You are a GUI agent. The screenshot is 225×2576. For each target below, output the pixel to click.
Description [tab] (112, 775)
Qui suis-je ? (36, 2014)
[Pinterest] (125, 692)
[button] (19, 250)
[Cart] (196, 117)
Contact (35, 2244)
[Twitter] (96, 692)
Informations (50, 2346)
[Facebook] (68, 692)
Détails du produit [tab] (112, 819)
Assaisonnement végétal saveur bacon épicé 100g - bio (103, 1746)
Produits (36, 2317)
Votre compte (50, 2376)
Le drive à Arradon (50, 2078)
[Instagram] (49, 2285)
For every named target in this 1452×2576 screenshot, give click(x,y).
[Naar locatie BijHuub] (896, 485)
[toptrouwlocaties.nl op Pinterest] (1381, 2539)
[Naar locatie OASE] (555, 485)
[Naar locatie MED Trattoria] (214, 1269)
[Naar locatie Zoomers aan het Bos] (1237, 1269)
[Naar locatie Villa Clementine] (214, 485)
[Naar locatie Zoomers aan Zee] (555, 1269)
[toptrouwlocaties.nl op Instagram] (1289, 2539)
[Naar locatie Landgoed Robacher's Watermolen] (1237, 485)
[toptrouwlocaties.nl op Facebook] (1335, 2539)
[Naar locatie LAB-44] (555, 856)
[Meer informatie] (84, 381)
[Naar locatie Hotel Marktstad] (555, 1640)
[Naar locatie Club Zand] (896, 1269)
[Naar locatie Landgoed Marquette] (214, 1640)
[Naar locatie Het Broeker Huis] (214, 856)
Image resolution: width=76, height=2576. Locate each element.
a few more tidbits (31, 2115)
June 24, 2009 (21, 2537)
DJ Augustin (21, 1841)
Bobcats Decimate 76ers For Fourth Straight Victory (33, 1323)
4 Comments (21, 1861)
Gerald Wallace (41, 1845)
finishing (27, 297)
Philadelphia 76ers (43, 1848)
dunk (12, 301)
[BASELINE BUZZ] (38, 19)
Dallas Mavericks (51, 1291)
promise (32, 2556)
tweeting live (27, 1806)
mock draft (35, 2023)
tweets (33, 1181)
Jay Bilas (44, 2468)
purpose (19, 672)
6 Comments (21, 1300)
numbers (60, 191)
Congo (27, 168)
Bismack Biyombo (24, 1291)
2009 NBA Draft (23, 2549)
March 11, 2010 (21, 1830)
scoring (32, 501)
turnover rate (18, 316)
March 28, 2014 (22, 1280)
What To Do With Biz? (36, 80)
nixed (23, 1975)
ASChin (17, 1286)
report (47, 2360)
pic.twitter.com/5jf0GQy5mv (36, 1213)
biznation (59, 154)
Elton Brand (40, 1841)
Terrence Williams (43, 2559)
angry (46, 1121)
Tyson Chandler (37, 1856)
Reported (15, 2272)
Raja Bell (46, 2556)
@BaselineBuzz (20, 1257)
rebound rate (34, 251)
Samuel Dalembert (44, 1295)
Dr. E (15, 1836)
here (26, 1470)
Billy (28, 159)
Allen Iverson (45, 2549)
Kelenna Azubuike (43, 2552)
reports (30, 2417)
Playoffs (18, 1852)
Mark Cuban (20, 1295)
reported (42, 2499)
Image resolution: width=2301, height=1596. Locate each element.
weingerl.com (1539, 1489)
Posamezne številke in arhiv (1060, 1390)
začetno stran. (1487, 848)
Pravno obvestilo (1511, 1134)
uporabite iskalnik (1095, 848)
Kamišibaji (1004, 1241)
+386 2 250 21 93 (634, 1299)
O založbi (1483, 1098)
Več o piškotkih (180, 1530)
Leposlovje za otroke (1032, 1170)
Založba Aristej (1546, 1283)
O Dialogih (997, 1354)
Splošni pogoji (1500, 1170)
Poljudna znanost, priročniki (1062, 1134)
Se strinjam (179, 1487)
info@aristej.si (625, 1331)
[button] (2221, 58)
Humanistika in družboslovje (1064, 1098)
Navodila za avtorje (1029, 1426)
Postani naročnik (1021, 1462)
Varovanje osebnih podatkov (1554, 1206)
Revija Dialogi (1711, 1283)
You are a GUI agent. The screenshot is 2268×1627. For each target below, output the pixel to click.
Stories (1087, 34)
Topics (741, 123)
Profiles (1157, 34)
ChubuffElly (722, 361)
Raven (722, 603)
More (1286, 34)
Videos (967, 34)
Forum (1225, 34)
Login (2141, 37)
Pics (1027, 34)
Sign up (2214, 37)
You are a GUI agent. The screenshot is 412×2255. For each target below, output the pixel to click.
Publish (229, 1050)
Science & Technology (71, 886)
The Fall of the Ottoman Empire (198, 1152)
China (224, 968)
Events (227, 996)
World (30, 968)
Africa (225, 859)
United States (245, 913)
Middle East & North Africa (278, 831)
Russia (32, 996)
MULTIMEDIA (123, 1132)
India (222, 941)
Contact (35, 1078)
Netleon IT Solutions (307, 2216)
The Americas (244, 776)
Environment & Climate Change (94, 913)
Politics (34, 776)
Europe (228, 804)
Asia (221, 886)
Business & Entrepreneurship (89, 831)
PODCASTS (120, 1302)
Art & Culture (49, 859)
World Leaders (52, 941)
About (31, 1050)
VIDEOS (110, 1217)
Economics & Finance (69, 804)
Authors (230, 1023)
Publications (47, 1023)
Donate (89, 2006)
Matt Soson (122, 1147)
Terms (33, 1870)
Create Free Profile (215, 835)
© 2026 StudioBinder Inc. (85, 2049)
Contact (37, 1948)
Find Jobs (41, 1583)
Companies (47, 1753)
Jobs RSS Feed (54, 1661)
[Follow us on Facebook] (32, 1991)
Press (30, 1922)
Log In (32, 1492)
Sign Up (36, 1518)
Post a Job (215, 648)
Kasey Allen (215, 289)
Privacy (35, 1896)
^^^^^^^^
■ What is being asked ■
Could you say how many lines in the data above contain "toptrouwlocaties"? Reply with the number alone.

■ Task result ■
3